The Solution. Here comes the hybrid attention design to the rescue. DeepSeek-V4 introduces two new attention types and uses both of them in an interleaved manner across layers:
- CSA (Compressed Sparse Attention) - lighter compression, but uses sparse selection.
- HCA (Heavily Compressed Attention) - heavier compression, but keeps attention dense.
Let's decode the names first.
CSA = Compressed + Sparse + Attention.
HCA = Heavily + Compressed + Attention.
The best way to learn this is by taking an example. Let's say we are reading a huge library of one million pages and we want to answer a question. Standard attention is like reading every single page from start to end before answering. It works, but it is painfully slow.
CSA and HCA both fix this, but in different ways. We will use this library example throughout to understand both. Let's decode each one.
CSA: Compressed Sparse Attention
CSA does two things to make attention cheap.
Step 1: Compress. Instead of keeping the KV cache for every single token, CSA combines every m consecutive tokens into one compressed entry using learned softmax weights. Just for the sake of understanding, let's say m = 4. So every 4 tokens get combined into 1 entry in the KV cache. The KV cache shrinks by a factor of m.
In our library example, this is like grouping every 4 pages into one summary card. Instead of reading 1 million pages, we now have only 250K summary cards to look at.
Step 2: Select. After compression, CSA still does not look at every summary card. It uses a small Lightning Indexer to score each compressed entry against the current query, and then picks only the top-k most relevant ones. The Lightning Indexer runs in FP4 precision to keep this scoring step cheap.
In our library example, this is like a quick scanner who flips through the 250K summary cards, scores each one for relevance, and hands us only the top few cards. We then read only those few cards in detail. Most of the library is skipped completely.
For a deeper background on Q, K, V in attention, we have a detailed blog on Math Behind Attention: Q, K, V.
Here is a simple ASCII picture:
All tokens: [t1][t2][t3][t4][t5][t6][t7][t8] ...
|__________| |__________|
group 1 group 2
| |
Compressed: [C1] [C2] [C3] ...
| | |
Lightning Indexer scores each one against current query
| | |
score=0.9 score=0.2 score=0.8
| | |
Top-k selection: [ C1 ] ( C2 ) [ C3 ]
picked skipped picked
| |
+-------------+-------------+
|
v
Attention runs only on [C1] and [C3]
(the picked compressed entries)
So CSA first compresses many tokens into one, and then picks only the few compressed entries that look most relevant. This is how CSA brings the cost down. Both compute and memory are saved.
HCA: Heavily Compressed Attention
This was all about CSA. Now, let's move to HCA.
HCA makes a different trade-off. It compresses much more aggressively, and because the compressed sequence is already tiny, dense attention on it is cheap. No need for sparse selection.
HCA uses a much larger group size m', much bigger than m in CSA. For DeepSeek-V4, m' is set to 128. So instead of combining 4 tokens into one entry, HCA combines 128 tokens into one entry. The KV cache shrinks even more dramatically.

**Dataset section:**
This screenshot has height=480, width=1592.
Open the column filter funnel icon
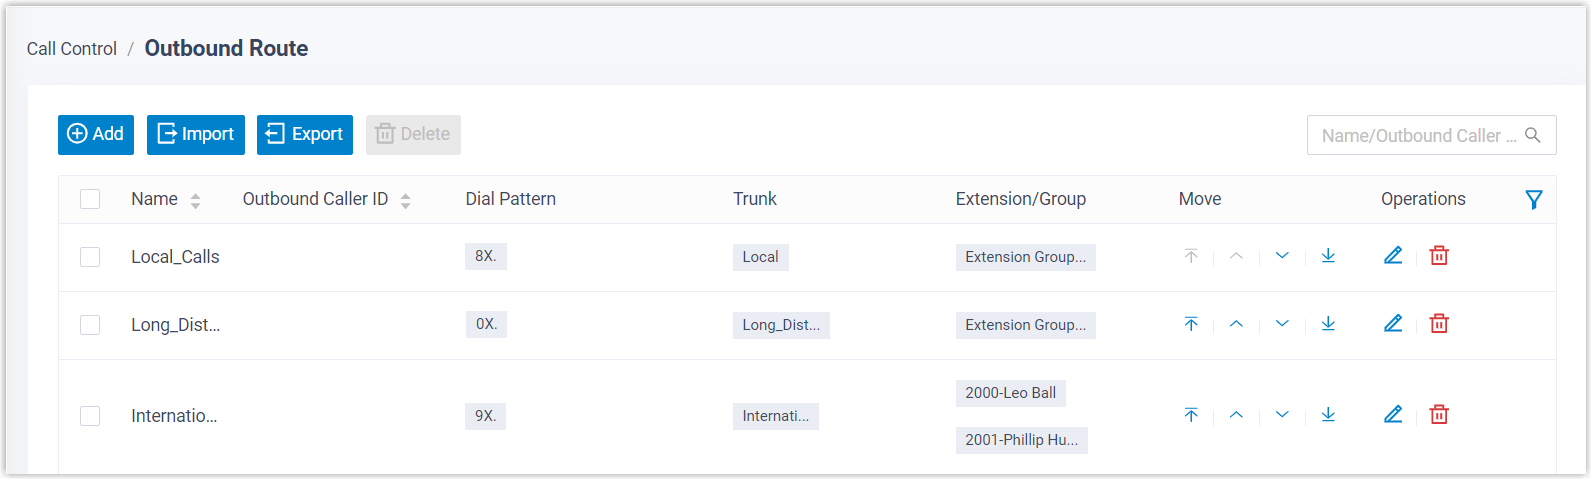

**Required tasks:**
(A) Answer these from the DeepSeek-V4 attention text, one answer per line, marked (i), (ii), (iii):
(i) In what precision does the Lightning Indexer run?
(ii) What value is m' set to for DeepSeek-V4?
(iii) In the library example with m = 4, how many summary cards remain in place of 1 million pages?
(B) Please check each statement against the DeepSeek-V4 attention text. Mark each reply (i), (ii), (iii) and give yes or no, followed by the words from the text that decide it.
(i) HCA relies on sparse selection of the top-k compressed entries.
(ii) CSA merges consecutive tokens into one compressed entry with learned softmax weights.
(iii) DeepSeek-V4 interleaves the two attention types across layers.
(C) Write the next part of the DeepSeek-V4 attention text, starting right after its final sentence.

**Answers to the exercise:**
(A)
(i) FP4
(ii) 128
(iii) 250K

(B)
(i) No: "No need for sparse selection."
(ii) Yes: "CSA combines every m consecutive tokens into one compressed entry using learned softmax weights"
(iii) Yes: "uses both of them in an interleaved manner across layers"

(C)
In our library example, this is like grouping every 128 pages into one summary card. Now we have only about 7,800 summary cards in total. Since the number of cards is already very small, we just read all of them, every time. There is no need to pick the top few.
So CSA and HCA are two different design points with the same goal - cheap long-context attention. CSA does mild compression plus sparse top-k selection. HCA does aggressive compression plus dense attention. The result for both: very low compute and very low memory.
This was all about HCA. Now, let's see how the actual model uses both.
In DeepSeek-V4, the layers are interleaved. For DeepSeek-V4-Flash, the first two layers use pure sliding window attention, and the rest alternate between CSA and HCA. For DeepSeek-V4-Pro, the first two layers use HCA, and the rest alternate between CSA and HCA. This way, different layers handle long context in slightly different ways, and together they cover both fine-grained selection (CSA) and broad coverage (HCA).
Sliding Window Branch
Now, a natural question arises - what if compression blurs out important details from very recent tokens?
The answer is the sliding window branch. Both CSA and HCA also keep a small extra set of recent uncompressed KV entries. For DeepSeek-V4, this window size is 128 tokens.
In our library example, this is like always keeping the last 128 pages we just read on our desk in full. Compression is used for the older pages, but the most recent pages are right there in front of us, uncompressed and ready to read. This makes sure that local fine-grained dependencies are not lost.
Attention Sink
One more small but clever trick. In the core attention of both CSA and HCA, DeepSeek-V4 adds a small set of learnable sink logits to the denominator of the softmax. This allows each attention head to have attention scores that sum to less than 1.
Why does this help? In standard attention, the scores are forced to sum to exactly 1. This means every query token must distribute all of its attention somewhere, even when nothing in the context is actually relevant. Attention sinks let the model say "none of these are important right now" and spend less attention overall.
DeepSeek-V4 also applies RMSNorm on the queries and compressed KV entries just before the core attention step. This is what keeps attention logits stable and prevents them from exploding.
Note: Put together, CSA, HCA, Sliding Window, and Attention Sink make one trade-off possible: less memory, less compute, with no major loss in quality. That is what makes one-million-token context practical.
Manifold-Constrained Hyper-Connections (mHC)
This was all about attention. Now, let's move to the residual connections inside the Transformer.
Let's decode the name first.
mHC = Manifold + Constrained + Hyper + Connections.
In a normal Transformer, every layer adds its output to a "residual stream" - a single shared signal that flows from the bottom of the model to the top. Hyper-Connections (HC) widen this residual stream by a factor of n_hc (set to 4 in DeepSeek-V4), turning the single stream into multiple parallel streams. Three learned matrices (A, B, C) mix these streams at every layer, giving the model more flexibility in how information flows.
The issue with plain HC is that it becomes numerically unstable when we stack many layers. The signal can blow up or collapse. Training breaks down.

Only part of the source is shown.